__Data shown__.
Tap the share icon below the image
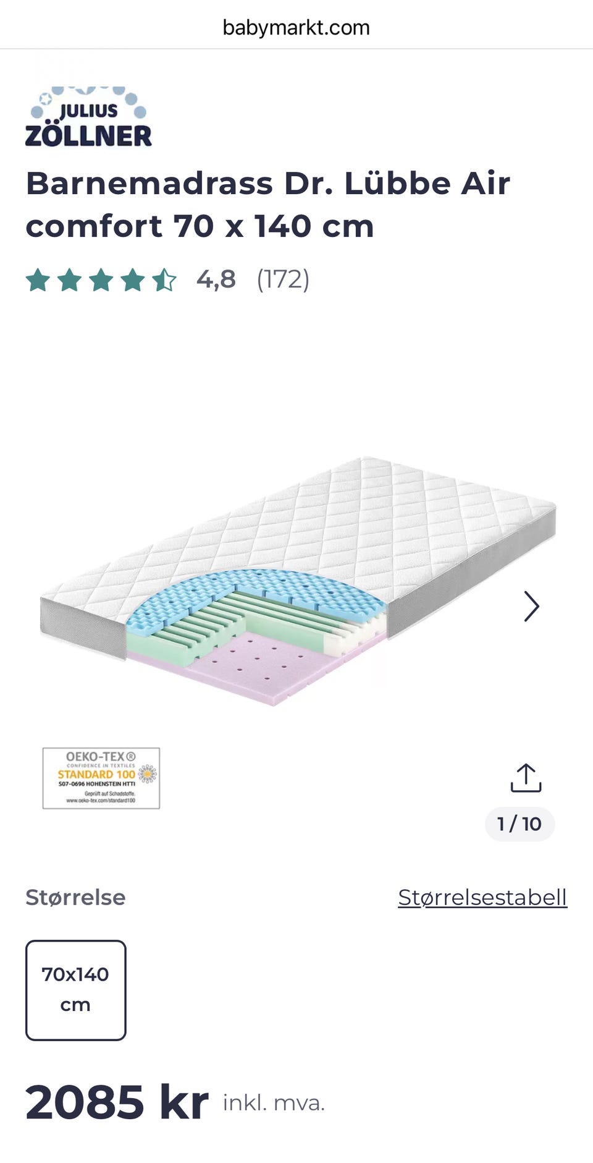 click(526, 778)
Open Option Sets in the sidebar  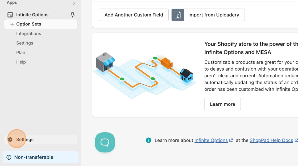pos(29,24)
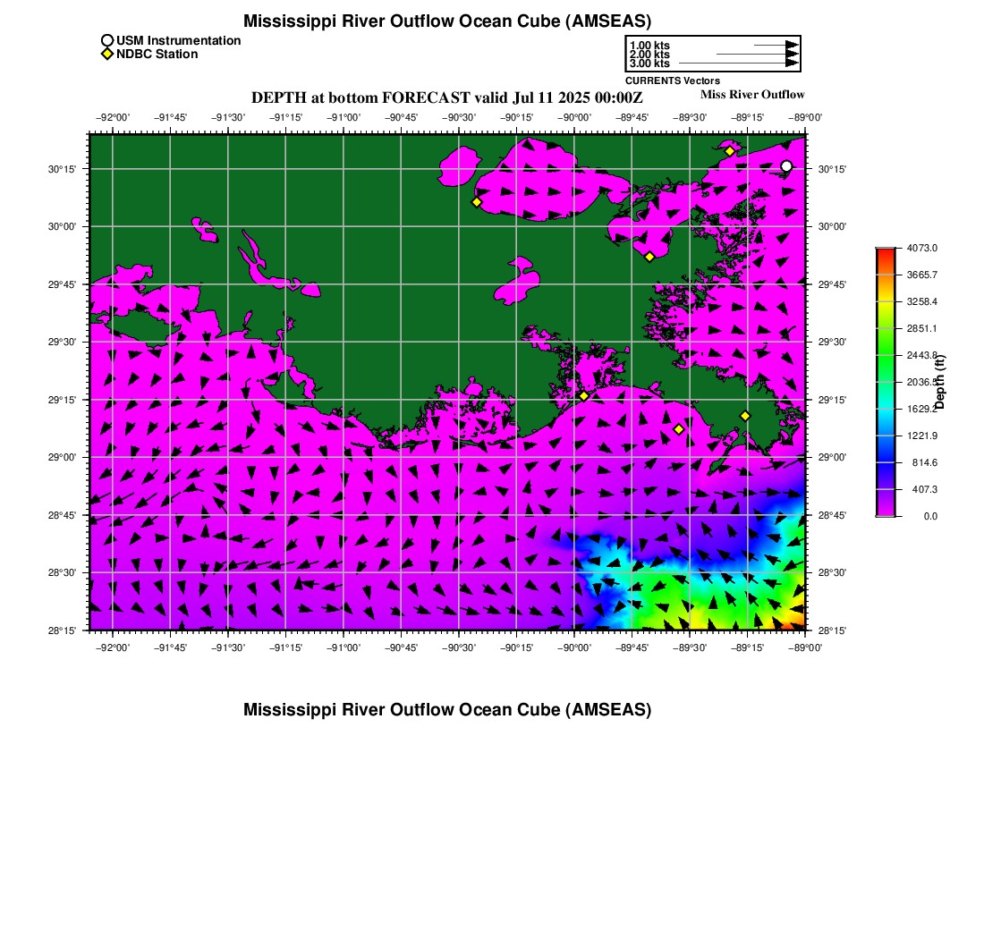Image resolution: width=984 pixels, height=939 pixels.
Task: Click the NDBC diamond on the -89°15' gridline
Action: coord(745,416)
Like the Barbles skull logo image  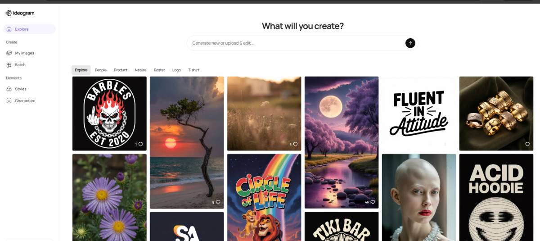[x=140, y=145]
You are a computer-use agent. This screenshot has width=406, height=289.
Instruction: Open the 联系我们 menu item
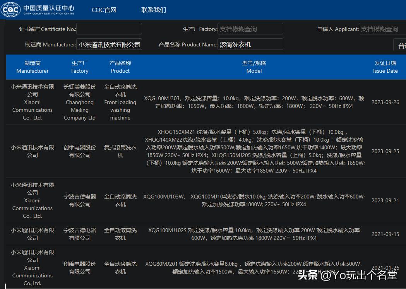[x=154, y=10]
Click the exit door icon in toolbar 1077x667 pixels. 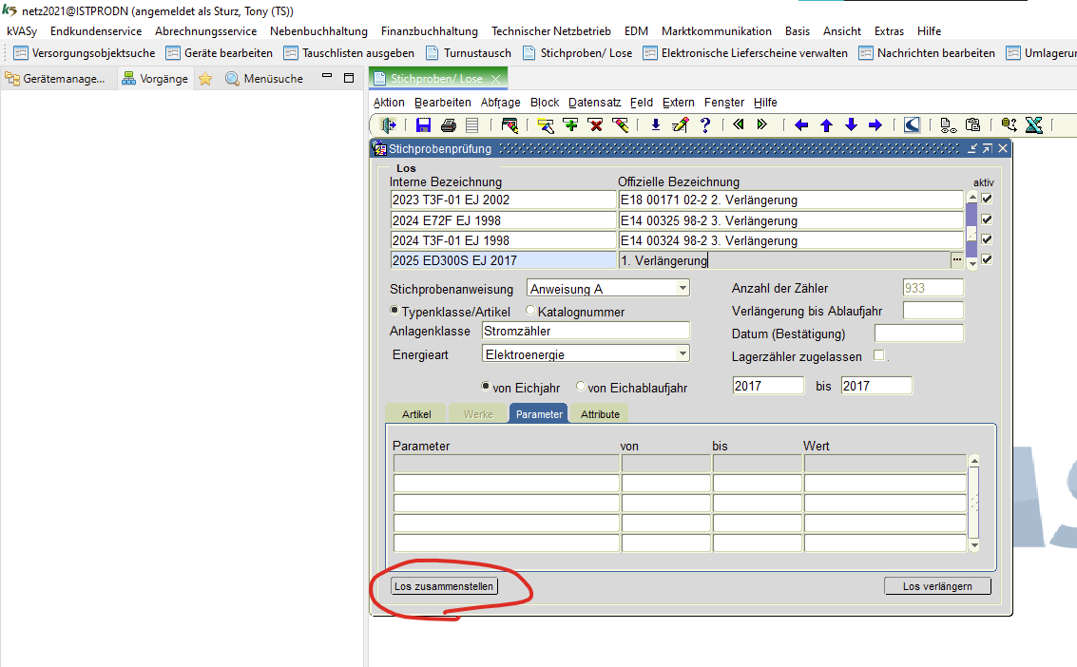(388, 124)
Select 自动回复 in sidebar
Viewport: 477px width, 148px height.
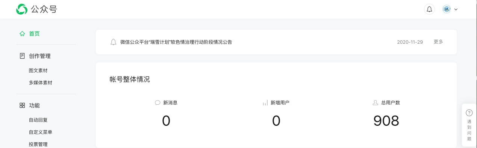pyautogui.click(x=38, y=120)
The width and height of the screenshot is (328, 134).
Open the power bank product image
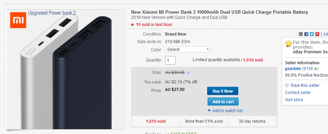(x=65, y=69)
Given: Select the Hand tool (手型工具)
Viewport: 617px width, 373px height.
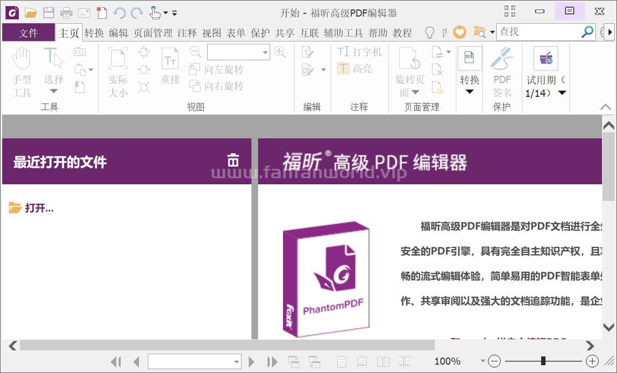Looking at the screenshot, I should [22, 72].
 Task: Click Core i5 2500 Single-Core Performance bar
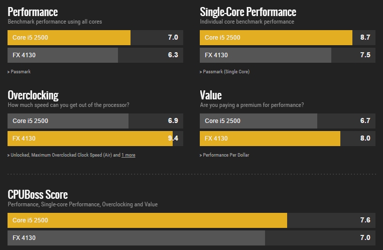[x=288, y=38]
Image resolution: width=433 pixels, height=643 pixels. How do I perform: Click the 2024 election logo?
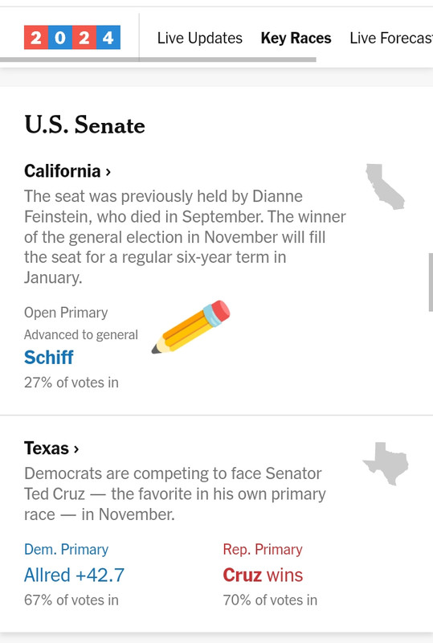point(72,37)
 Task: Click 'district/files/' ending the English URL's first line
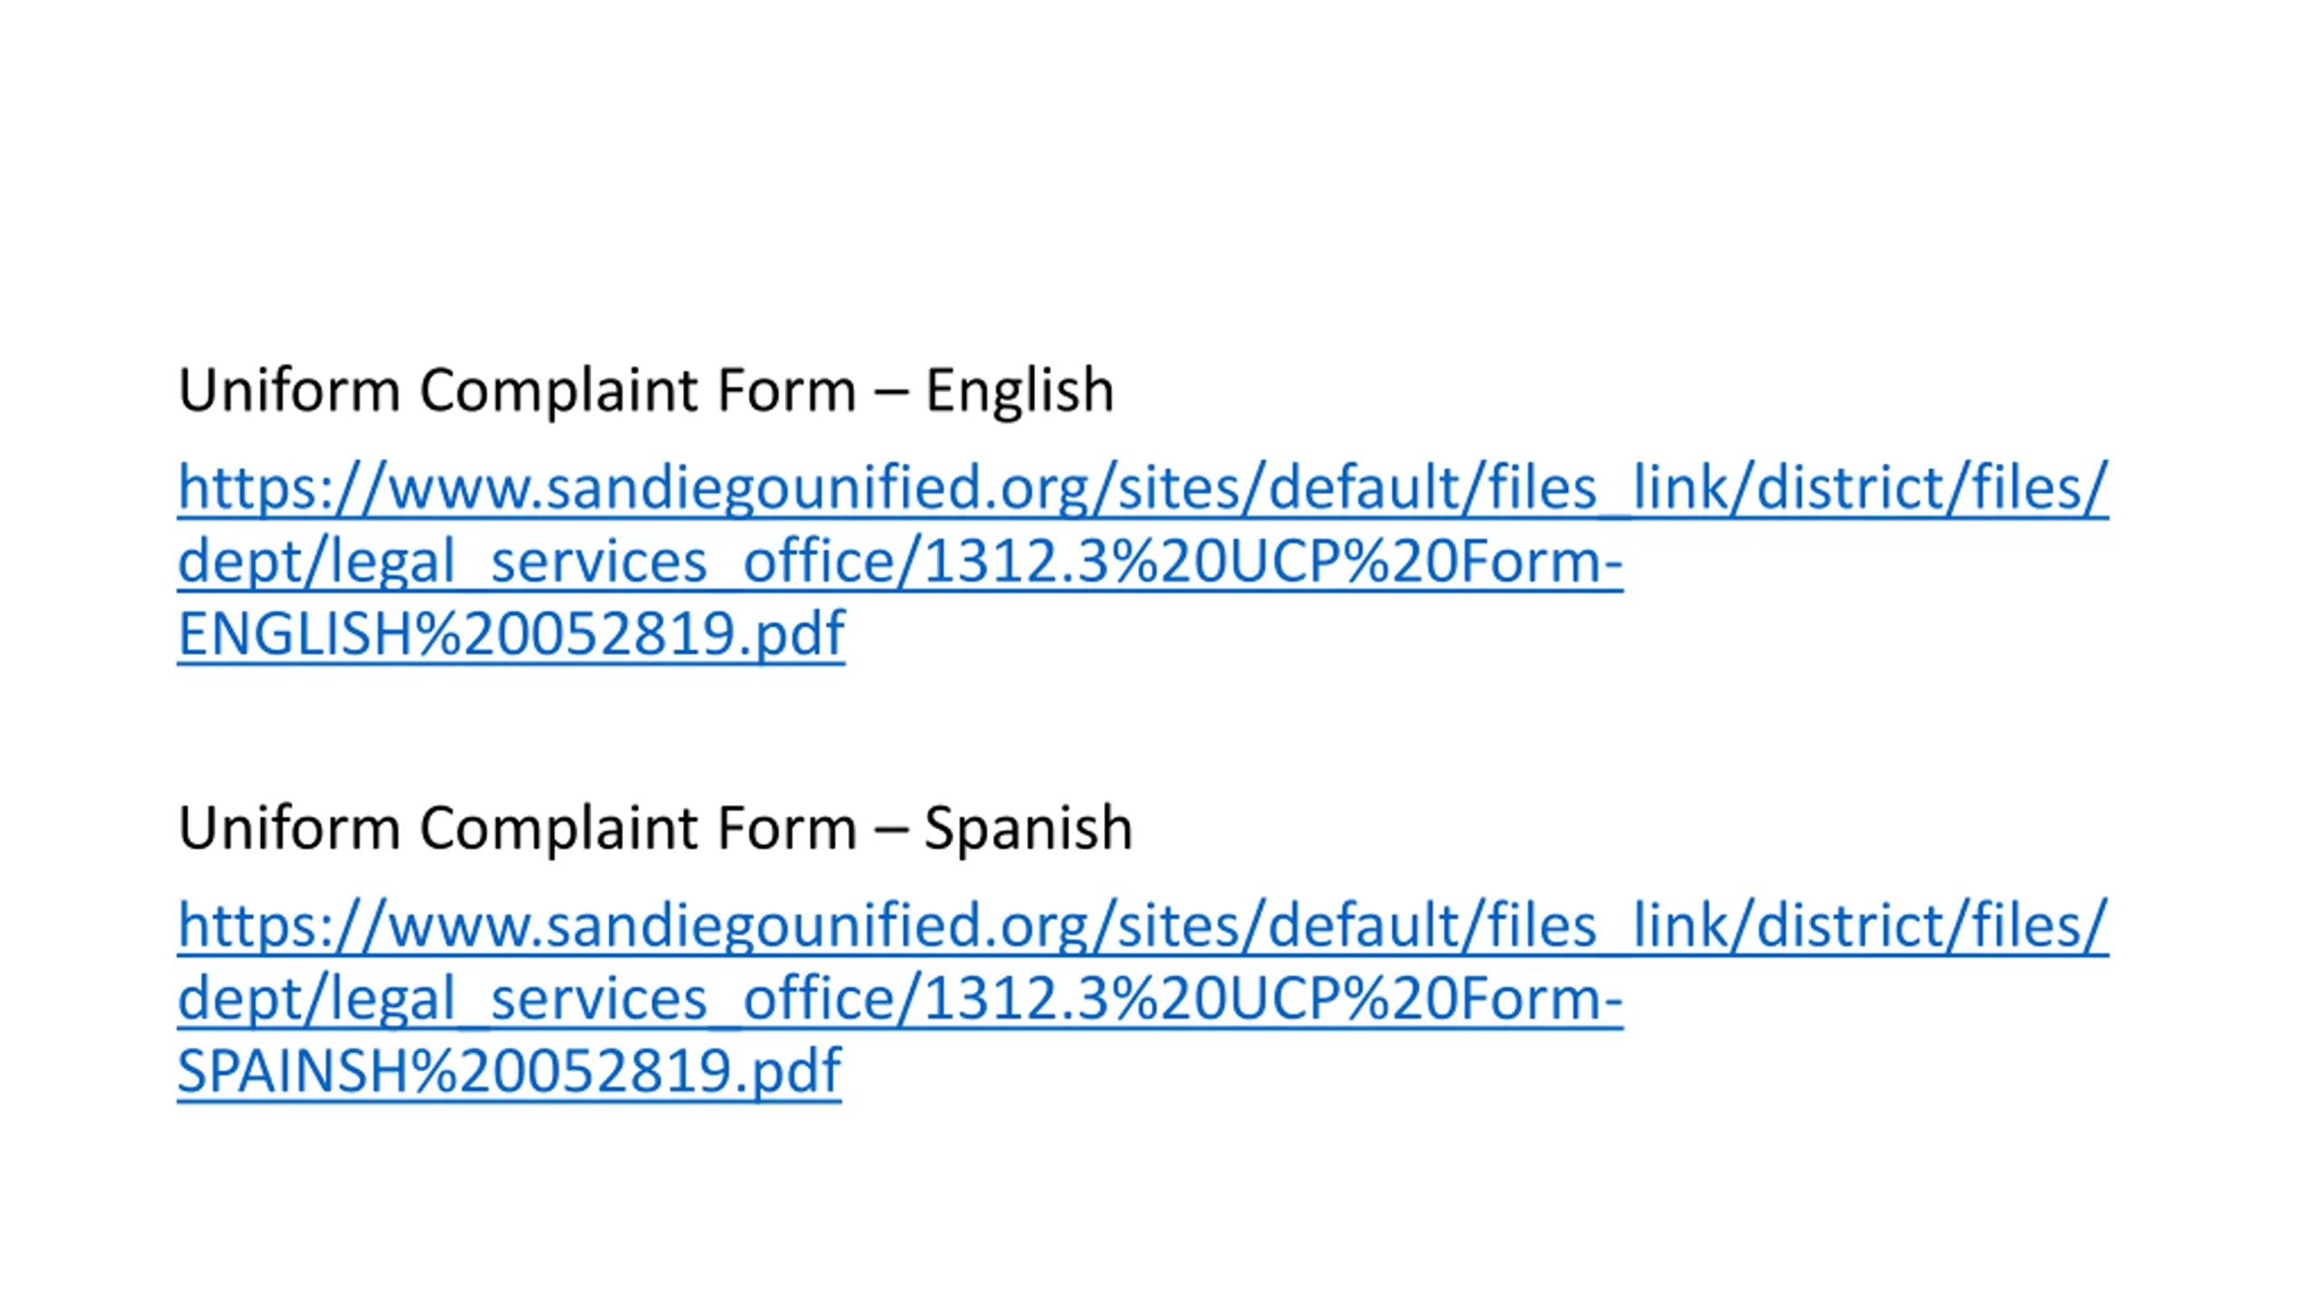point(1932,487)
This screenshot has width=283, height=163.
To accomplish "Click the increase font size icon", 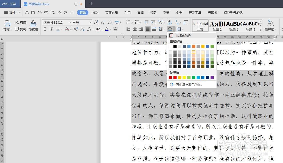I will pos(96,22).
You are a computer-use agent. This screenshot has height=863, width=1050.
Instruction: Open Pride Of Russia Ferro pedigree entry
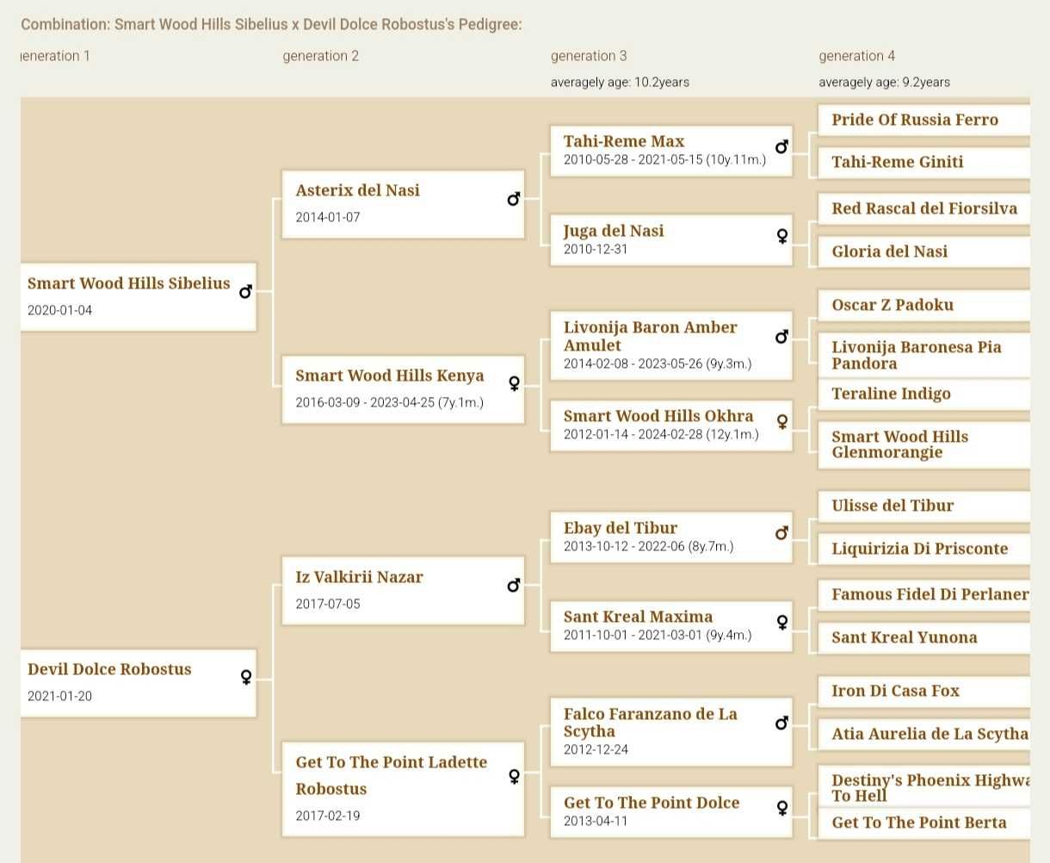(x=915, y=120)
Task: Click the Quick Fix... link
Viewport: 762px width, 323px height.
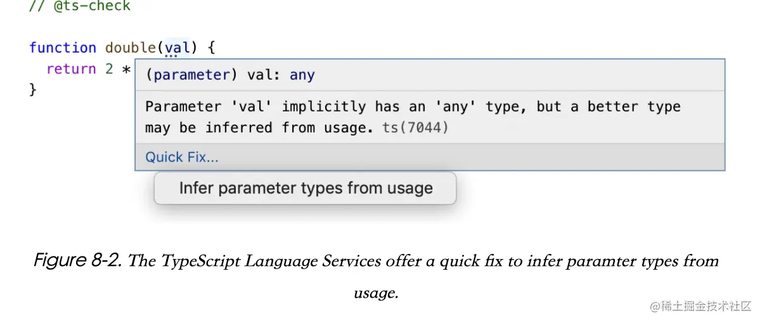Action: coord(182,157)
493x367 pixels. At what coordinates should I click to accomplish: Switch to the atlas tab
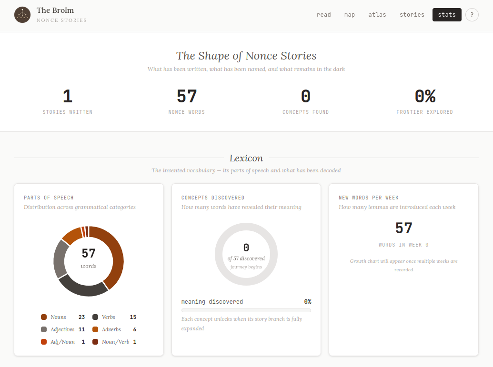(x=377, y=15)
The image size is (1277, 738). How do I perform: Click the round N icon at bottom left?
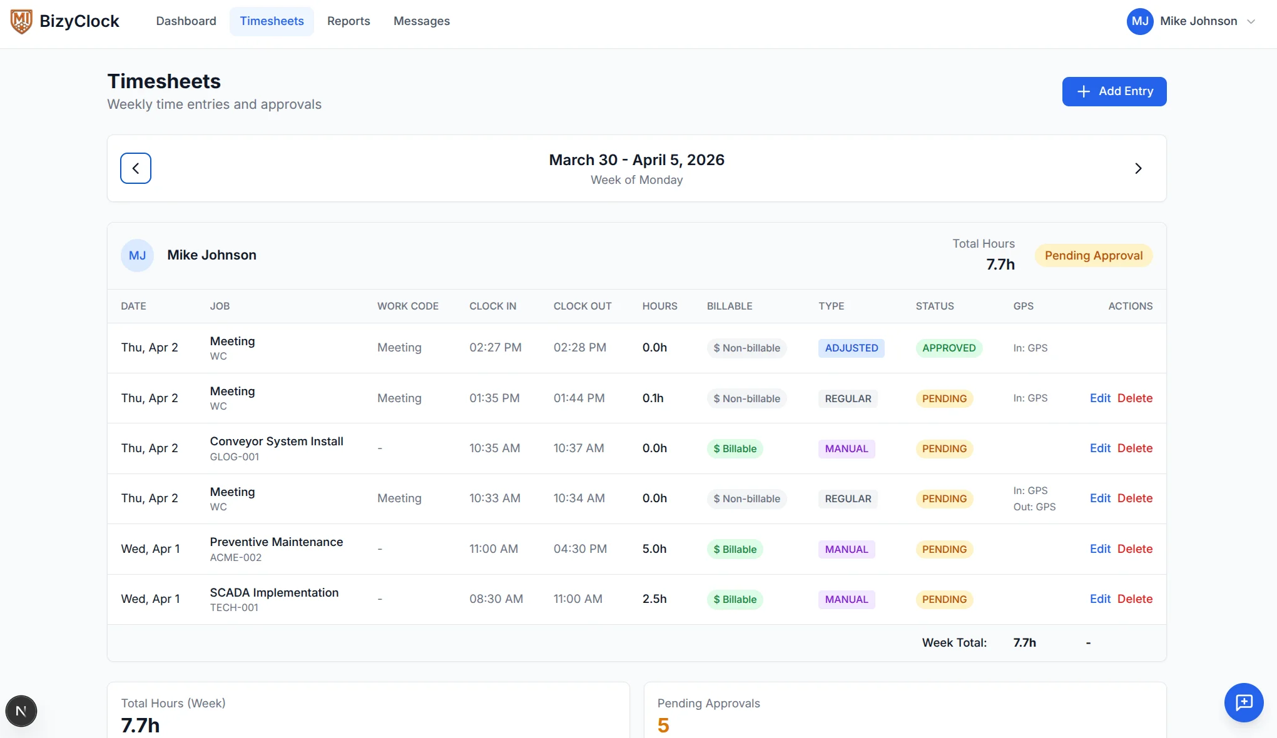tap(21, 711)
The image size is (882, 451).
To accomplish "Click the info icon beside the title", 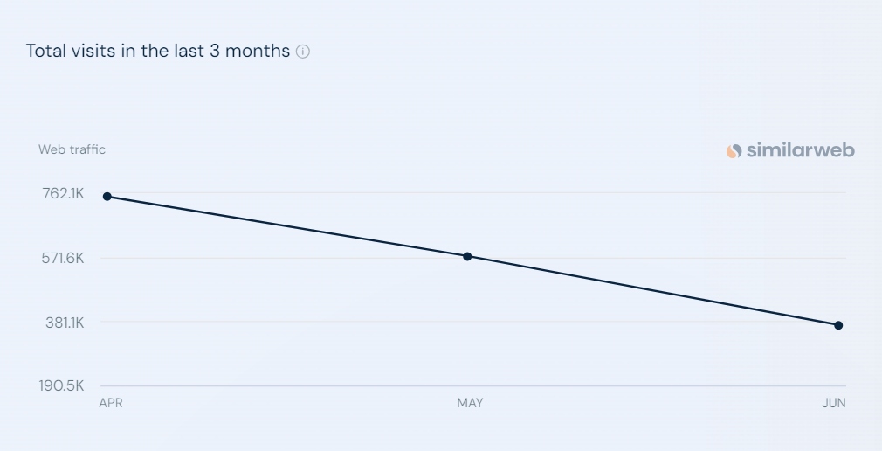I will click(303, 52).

__Work instruction__. Counting lines with the word "computer" in the listing, state the resulting number and nothing else.

__Answer box__. 2